The reason these questions become important is that you could potentially meet someone who reflects all that you value the most, someone who you are attracted to and have fun with, who isn’t looking for a care-taker, yet for some reason has not been able to earn as much as you do. Would you be ok with dismissing this person based on your salary requirements? By doing this deeper reflection on what salary truly means to you, you’ll be in a better position to clearly and consciously evaluate the partnership.

As an aside, these questions are applicable anytime someone identifies something on the outer level or externally as a relationship requirement — for example, saying that a potential partner has to be athletic or sporty … or must have certain physical attributes. Requirements are really all about what you must experience in a relationship.

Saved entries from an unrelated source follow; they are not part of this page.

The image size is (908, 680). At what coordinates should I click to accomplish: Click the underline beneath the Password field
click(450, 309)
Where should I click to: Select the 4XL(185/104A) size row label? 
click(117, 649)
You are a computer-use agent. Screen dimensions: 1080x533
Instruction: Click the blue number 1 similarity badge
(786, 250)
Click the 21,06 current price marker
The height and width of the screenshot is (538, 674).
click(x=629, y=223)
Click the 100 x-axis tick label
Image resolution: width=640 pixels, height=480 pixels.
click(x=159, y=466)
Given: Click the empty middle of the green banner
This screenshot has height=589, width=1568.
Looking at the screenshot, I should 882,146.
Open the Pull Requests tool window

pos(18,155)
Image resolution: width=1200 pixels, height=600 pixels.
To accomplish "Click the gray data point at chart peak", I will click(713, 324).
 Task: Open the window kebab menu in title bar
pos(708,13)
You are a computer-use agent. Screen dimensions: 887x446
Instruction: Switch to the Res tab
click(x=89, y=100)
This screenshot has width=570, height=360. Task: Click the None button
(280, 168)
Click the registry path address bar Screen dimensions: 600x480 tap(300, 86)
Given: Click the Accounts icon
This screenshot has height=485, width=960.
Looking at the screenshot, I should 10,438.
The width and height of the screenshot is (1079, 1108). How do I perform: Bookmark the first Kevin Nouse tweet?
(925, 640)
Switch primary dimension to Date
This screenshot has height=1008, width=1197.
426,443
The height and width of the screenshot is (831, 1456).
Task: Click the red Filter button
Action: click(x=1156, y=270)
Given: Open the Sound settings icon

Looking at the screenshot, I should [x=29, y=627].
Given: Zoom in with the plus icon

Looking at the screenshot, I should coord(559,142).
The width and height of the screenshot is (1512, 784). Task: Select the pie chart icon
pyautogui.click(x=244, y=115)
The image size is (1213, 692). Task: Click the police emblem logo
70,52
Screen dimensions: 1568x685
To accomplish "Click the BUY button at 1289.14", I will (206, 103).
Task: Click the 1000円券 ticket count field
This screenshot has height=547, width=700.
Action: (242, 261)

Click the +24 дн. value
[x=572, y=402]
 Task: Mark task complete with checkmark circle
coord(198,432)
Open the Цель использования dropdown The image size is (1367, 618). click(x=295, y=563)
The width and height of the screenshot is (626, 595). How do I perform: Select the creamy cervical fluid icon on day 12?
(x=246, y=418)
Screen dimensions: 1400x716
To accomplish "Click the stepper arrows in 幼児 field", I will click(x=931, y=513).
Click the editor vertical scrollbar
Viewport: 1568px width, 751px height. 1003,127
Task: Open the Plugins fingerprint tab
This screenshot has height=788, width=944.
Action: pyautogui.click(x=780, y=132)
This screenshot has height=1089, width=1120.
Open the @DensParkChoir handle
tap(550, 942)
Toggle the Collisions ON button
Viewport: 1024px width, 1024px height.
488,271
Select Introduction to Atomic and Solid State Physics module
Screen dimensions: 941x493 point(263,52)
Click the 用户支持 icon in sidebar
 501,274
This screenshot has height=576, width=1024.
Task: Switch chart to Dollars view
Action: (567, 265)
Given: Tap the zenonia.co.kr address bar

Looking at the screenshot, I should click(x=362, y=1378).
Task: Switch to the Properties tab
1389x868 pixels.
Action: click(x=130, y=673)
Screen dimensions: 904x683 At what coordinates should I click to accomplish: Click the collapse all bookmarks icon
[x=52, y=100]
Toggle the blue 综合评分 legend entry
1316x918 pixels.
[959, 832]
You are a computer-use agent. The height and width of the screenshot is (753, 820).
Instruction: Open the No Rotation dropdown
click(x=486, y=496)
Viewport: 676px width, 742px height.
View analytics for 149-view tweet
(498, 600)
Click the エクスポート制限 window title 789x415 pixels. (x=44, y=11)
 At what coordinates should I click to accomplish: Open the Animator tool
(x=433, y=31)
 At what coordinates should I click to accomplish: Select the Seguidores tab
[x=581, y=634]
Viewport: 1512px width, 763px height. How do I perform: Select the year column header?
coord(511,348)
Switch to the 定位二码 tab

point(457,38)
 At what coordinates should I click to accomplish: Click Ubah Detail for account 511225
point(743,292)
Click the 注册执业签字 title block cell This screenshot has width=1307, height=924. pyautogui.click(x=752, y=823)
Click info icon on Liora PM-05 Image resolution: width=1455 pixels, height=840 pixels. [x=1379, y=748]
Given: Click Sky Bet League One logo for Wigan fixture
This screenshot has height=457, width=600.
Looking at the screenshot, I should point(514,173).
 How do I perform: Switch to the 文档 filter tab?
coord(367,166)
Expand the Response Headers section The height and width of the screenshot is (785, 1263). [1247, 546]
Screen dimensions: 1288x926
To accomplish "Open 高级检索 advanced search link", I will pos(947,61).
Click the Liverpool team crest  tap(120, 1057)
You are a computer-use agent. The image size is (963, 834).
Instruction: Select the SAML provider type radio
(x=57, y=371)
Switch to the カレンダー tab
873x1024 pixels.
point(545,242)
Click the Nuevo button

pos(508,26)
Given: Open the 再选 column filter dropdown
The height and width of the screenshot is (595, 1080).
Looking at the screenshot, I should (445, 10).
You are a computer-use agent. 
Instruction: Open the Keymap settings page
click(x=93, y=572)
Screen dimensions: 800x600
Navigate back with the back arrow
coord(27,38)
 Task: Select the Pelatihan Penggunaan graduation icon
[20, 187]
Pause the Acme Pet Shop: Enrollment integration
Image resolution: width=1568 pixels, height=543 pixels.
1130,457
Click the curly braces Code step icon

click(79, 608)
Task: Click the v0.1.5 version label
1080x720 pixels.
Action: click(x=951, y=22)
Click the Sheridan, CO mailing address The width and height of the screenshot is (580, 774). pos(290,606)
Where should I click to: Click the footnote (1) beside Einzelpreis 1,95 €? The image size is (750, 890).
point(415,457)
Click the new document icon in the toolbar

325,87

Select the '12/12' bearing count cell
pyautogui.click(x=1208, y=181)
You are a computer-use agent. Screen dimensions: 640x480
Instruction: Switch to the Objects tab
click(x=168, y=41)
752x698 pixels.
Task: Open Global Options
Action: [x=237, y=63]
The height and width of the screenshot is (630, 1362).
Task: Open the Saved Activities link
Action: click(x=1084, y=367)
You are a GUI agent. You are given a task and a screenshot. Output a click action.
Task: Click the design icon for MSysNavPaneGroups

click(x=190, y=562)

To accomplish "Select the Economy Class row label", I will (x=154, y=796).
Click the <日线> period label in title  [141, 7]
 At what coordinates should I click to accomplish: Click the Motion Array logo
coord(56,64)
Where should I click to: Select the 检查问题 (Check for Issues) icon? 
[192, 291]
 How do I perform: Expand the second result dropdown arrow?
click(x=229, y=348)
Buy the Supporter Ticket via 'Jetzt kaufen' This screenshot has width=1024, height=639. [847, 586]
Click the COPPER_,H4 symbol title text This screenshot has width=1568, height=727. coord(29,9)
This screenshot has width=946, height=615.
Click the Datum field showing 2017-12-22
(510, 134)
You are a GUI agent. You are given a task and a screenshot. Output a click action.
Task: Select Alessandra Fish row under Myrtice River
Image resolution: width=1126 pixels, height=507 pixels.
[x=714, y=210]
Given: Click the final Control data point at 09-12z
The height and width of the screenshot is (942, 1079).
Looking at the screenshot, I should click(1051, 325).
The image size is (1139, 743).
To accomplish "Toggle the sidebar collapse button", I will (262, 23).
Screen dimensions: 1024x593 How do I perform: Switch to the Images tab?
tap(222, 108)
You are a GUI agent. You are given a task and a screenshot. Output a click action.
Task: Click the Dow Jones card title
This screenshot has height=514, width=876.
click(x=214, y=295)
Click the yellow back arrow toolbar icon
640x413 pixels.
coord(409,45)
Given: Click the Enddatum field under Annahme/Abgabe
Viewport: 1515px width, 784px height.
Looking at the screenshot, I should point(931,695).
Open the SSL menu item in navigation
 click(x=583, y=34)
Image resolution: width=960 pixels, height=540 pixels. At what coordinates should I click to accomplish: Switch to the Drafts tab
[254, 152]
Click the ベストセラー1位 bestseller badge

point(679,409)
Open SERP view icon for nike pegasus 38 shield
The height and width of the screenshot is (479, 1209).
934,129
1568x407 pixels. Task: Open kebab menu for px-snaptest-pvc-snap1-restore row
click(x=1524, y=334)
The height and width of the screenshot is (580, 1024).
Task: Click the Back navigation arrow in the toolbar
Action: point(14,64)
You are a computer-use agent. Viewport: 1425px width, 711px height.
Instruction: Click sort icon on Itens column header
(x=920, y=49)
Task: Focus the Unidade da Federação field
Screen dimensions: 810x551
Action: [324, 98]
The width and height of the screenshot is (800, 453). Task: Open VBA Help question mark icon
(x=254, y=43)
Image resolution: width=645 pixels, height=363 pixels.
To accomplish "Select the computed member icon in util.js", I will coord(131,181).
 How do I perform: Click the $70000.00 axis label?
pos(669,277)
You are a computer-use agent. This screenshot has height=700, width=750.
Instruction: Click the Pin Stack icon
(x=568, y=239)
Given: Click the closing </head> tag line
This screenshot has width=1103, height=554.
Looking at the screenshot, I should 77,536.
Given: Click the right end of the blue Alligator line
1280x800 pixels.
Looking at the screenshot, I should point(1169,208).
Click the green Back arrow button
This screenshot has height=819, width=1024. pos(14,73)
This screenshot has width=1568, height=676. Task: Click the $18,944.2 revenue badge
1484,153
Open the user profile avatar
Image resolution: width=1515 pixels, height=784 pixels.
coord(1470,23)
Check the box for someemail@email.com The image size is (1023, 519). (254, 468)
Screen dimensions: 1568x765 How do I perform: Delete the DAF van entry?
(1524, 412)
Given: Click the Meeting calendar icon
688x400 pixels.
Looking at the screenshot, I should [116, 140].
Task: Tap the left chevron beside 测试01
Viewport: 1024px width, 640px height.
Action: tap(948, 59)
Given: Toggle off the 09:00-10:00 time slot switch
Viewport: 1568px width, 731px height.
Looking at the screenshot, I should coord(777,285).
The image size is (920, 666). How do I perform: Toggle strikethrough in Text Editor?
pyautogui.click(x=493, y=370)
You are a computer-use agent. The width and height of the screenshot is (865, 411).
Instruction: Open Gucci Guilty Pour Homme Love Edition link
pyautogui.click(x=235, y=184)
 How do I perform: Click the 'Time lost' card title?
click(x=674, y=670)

All of this is raises another important point: Money issues is the number one contributor of relationship failure. Most people, before making a commitment, do *not* talk to one another about their beliefs, attitudes and behaviors surrounding money. To gain clarity and agreement on this topic is the difference between a conscious relationship (and one that has a better chance of long term success) and an unconscious one (which will ultimately result in failure).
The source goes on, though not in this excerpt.